CS: It’s usually to stop the arms race!

WB: Well these seemed to be a little bit more, frankly, there for their own advantage, but I really forget what it was.

I find it very hard to believe because I think if there were aliens we would be in touch.

DH: Well supposedly some of them are in touch with the Pentagon.

What’s the story with ‘Call Me’? Giorgio Moroder wrote the music?

CS: He wrote the music and Debbie wrote the lyrics.

DH: They asked me if I wanted to and I said sure I’d love to. We went over to the hotel and he played us the movie on video and I just got my impressions of it and I tried to think of what it would be. Giorgio’s original idea was to call it "man machine" because the man was just like the sex machine, and he had these lyrics he had written but he definitely wanted me to write something better.

CS: Debbie’s lyrics are much more subtle than the ones he wrote. His thing was very direct like saying I am a man and I go out and I fuck all the girls. Debbie’s lyrics are a lot more subtle and the movie in a way is not that blatant, it is sort of subtle.

So how did the lyrics come to you?

DH: I was just listening to Giorgio’s music and I had my visual impressions from the film which really helped a lot, it’s really cool…

CS: Yeah in that kind of situation it helped a lot. I was just talking to somebody about doing movie music. It’s so easy to do music for a movie. Like it was so easy to do ‘Union City’ because the mood of the picture was all there and everything and I just had to fit the music to it.
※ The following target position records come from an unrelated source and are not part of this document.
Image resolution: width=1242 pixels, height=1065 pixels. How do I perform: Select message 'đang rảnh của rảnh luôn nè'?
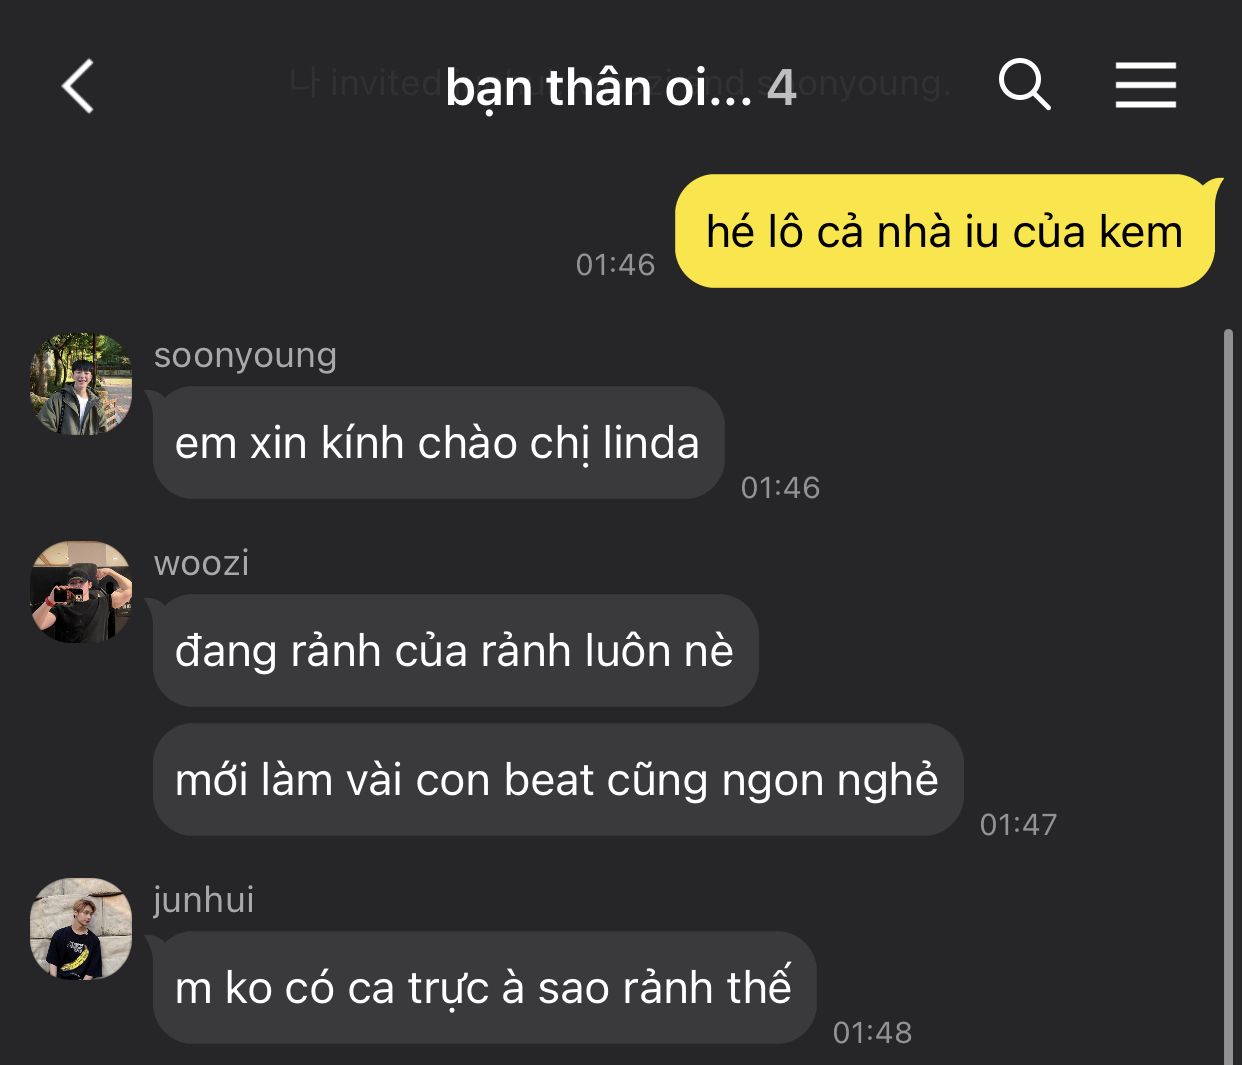pos(455,651)
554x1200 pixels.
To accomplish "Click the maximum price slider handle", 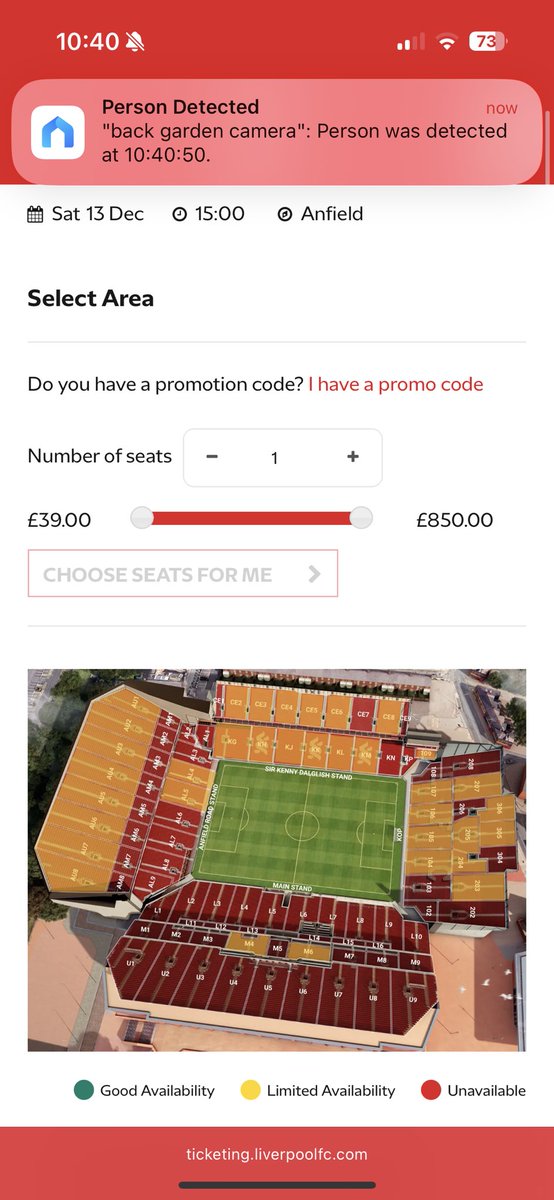I will tap(361, 518).
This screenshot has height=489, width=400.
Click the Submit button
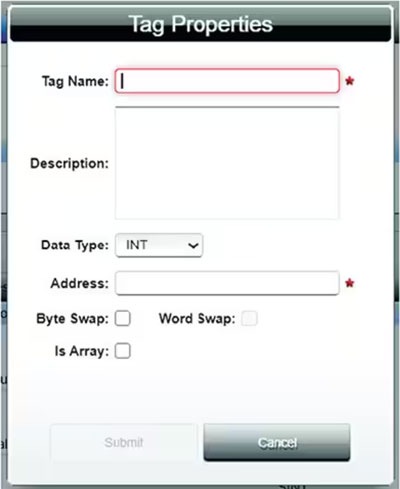tap(124, 442)
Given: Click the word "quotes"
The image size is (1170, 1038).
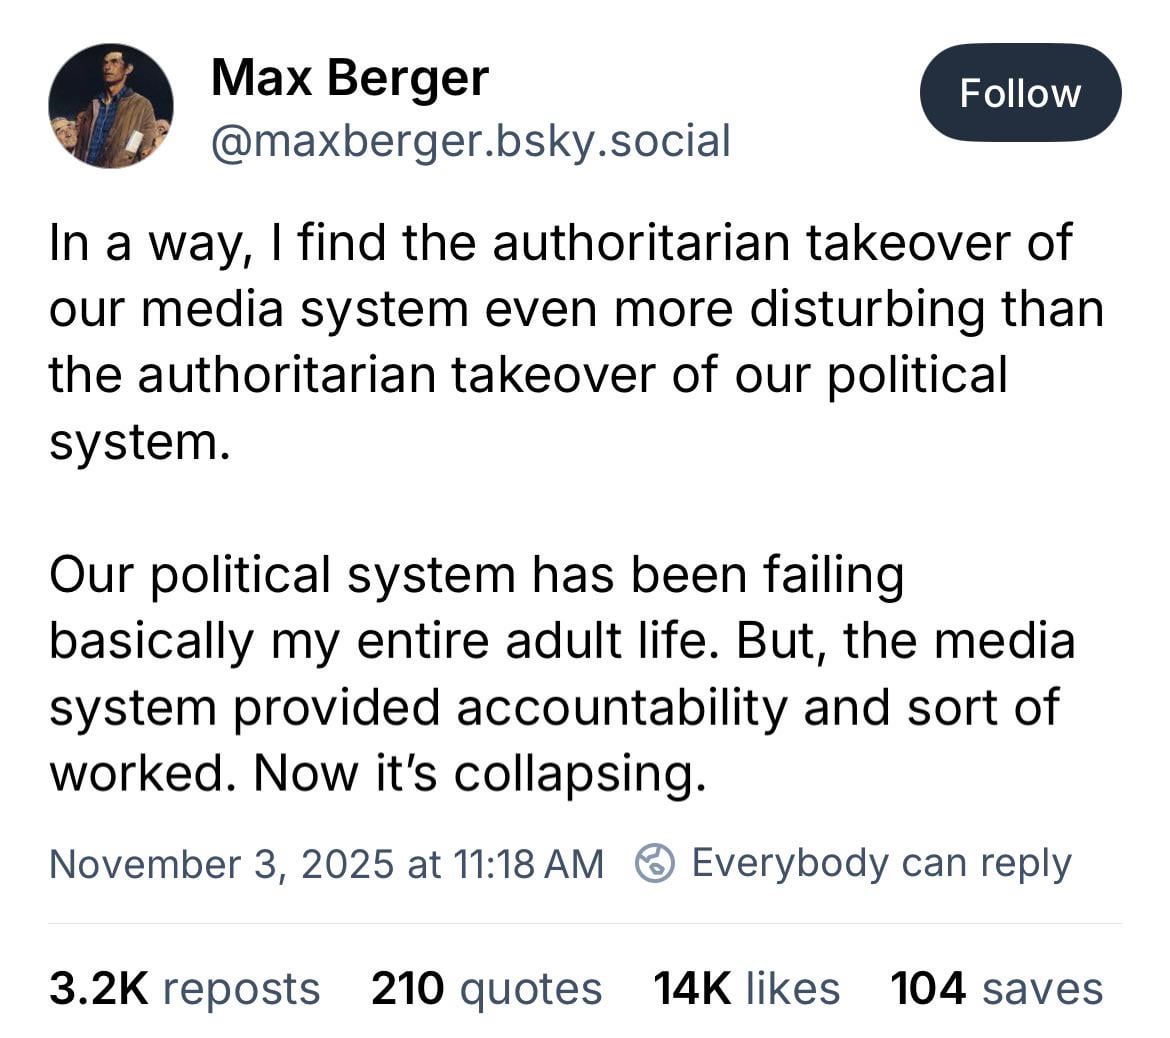Looking at the screenshot, I should point(531,989).
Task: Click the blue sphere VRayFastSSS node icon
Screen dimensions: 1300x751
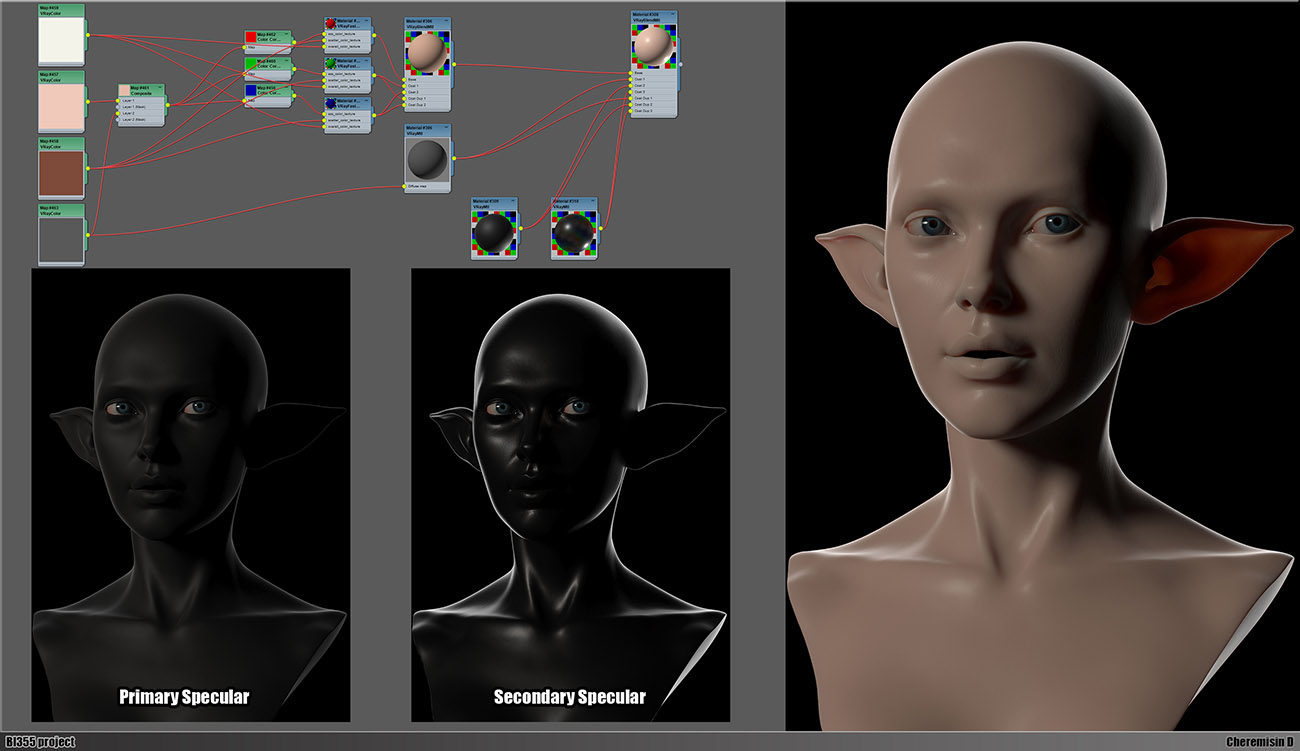Action: pyautogui.click(x=330, y=104)
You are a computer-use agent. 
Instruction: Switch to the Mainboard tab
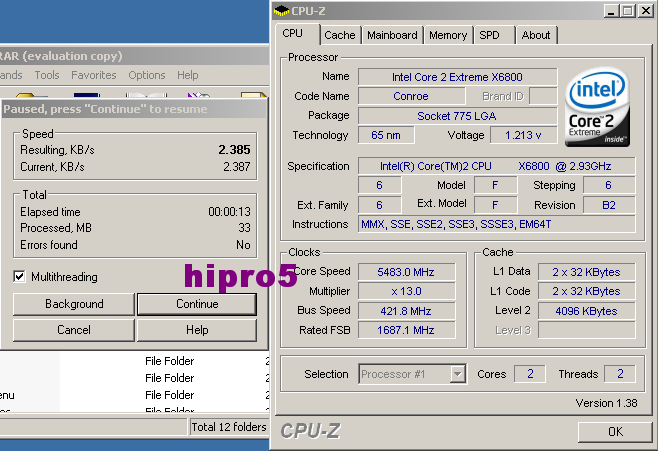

DH: American Gigolo has some things that are really nice about it, it has a very great look. The thing that I was really fascinated by when I saw it was the muted tones and high tech look of it, so that was the first verse about colours. "Colour me your colour baby/colour me your car." It was like teasing too because the thing about the movie was that he was always – "Call me! Call me if you want me to come to you." You know, "Cover me." And it was like these little commands had this macho quality through his being a male hooker, you know that kind of demanding business. So it really fell in easy for me. I got real enthusiastic. The first verse came real fast and then the others were just there.

CS: She made up the song in the studio.

DH: I loved doing it. It was like being hired to do a jingle or something. You know, you get your assignment. And now it’s a top five hit.